L’Eucharistie est « Pain rompu pour la vie du monde », comme le dit la devise du 5ème Congrès eucharistique que nous inaugurons aujourd’hui et qui se déroulera à Tarija. Elle est sacrement de communion, qui nous fait sortir de l’individualisme pour vivre ensemble la suite de Jésus et nous donne la certitude que ce que nous possédons et ce que nous sommes, si c’est accueilli, béni et offert, par la puissance de Dieu, avec la puissance de son amour, devient pain de vie pour les autres.
L’Église célèbre l'Eucharistie, elle célèbre la mémoire du Seigneur, le sacrifice du Seigneur parce que l'Église est une communauté qui fait mémoire. C’est pourquoi, fidèle au mandat du Seigneur, elle répète chaque fois : « Faites cela en mémoire de moi » (Lc 22, 19). Elle actualise (…) de génération en génération, dans les coins les plus divers de notre terre, le mystère du Pain de Vie.
Elle nous le rend présent et nous l’offre. Jésus veut que nous participions de sa vie et que, par nous, elle se multiplie dans notre société.

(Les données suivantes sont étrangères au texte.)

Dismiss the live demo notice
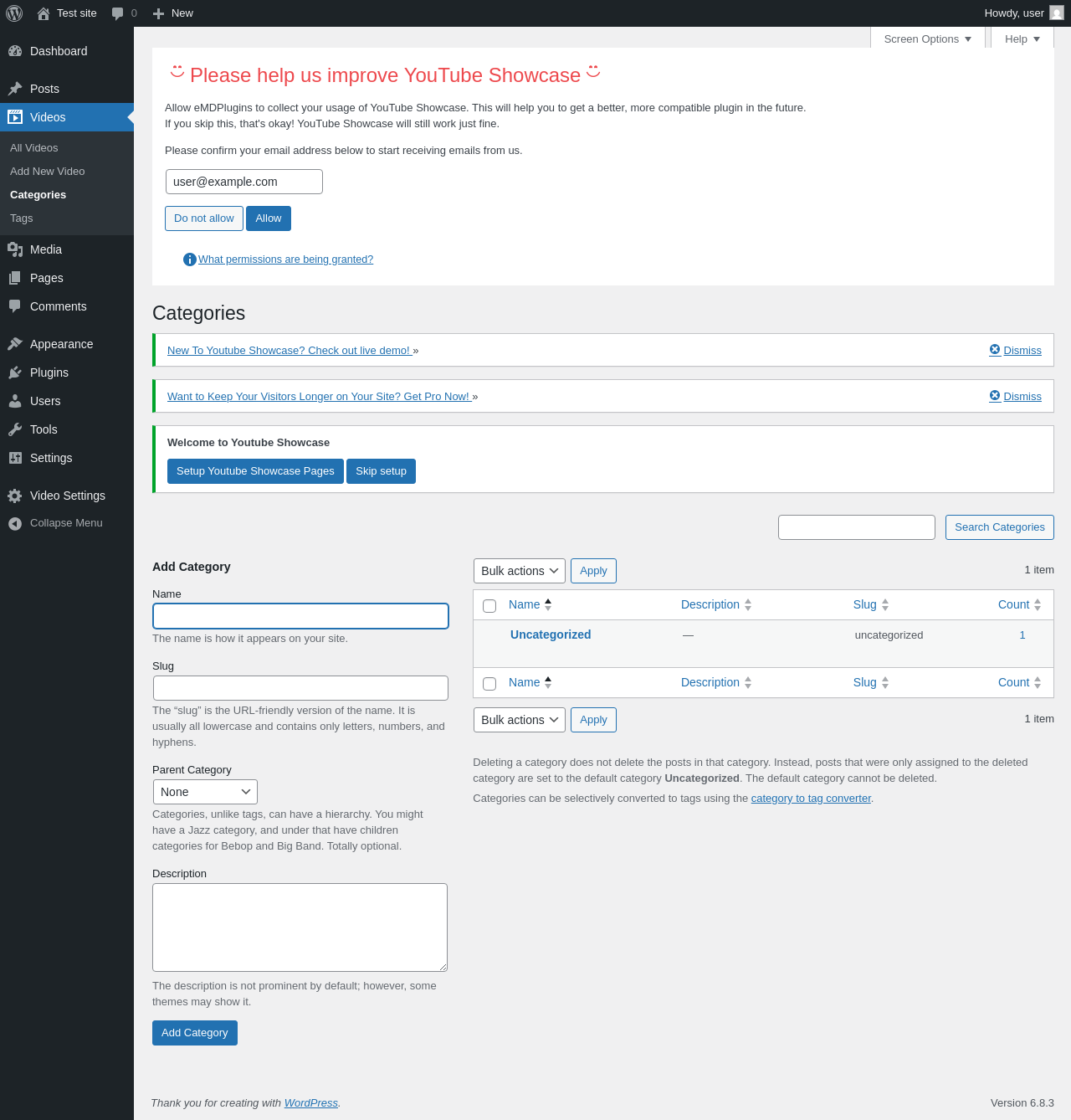The image size is (1071, 1120). point(1015,350)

Nous ne sommes pas des personnes isolées, séparées, mais le Peuple de la mémoire actualisée et toujours offerte.
Une vie qui fait mémoire a besoin des autres, des relations, de la rencontre, d’une solidarité réelle qui soit capable d’entrer dans la logique de l’accueil, de la bénédiction et de l’offrande ; dans la logique de l’amour.

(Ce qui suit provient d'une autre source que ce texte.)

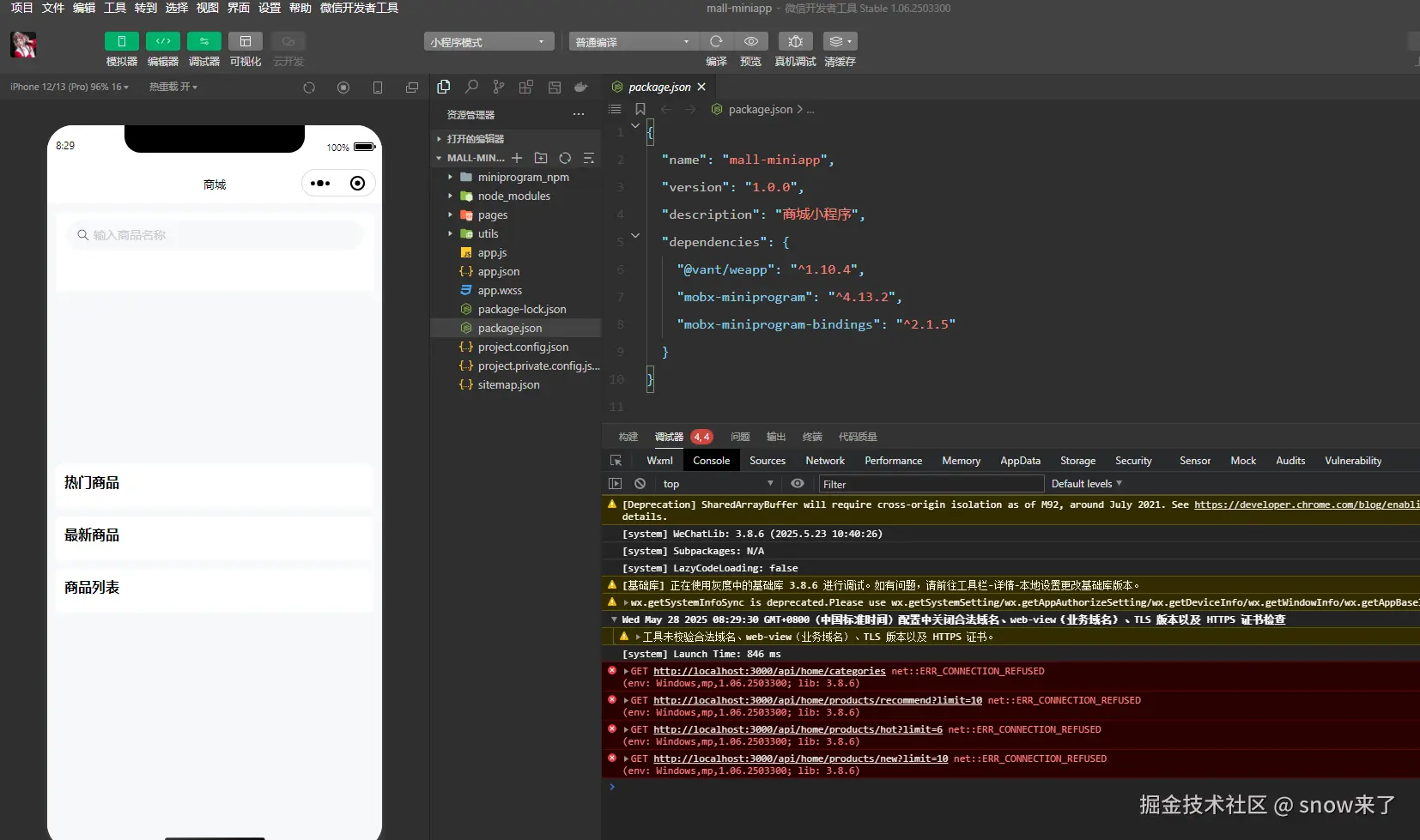This screenshot has height=840, width=1420.
Task: Click the new file icon in explorer
Action: pos(517,158)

Que Marie, qui, comme beaucoup de vous, a porté sur elle la mémoire de son peuple, la vie de son Fils, et a expérimenté en elle-même la grandeur de Dieu, proclamant avec jubilation qu’il « comble de biens les affamés » (Lc 1, 53), soit aujourd’hui notre exemple pour nous confier à la bonté du Seigneur, qui accomplit de grandes œuvres avec peu de choses : avec l’humilité de ses serviteurs.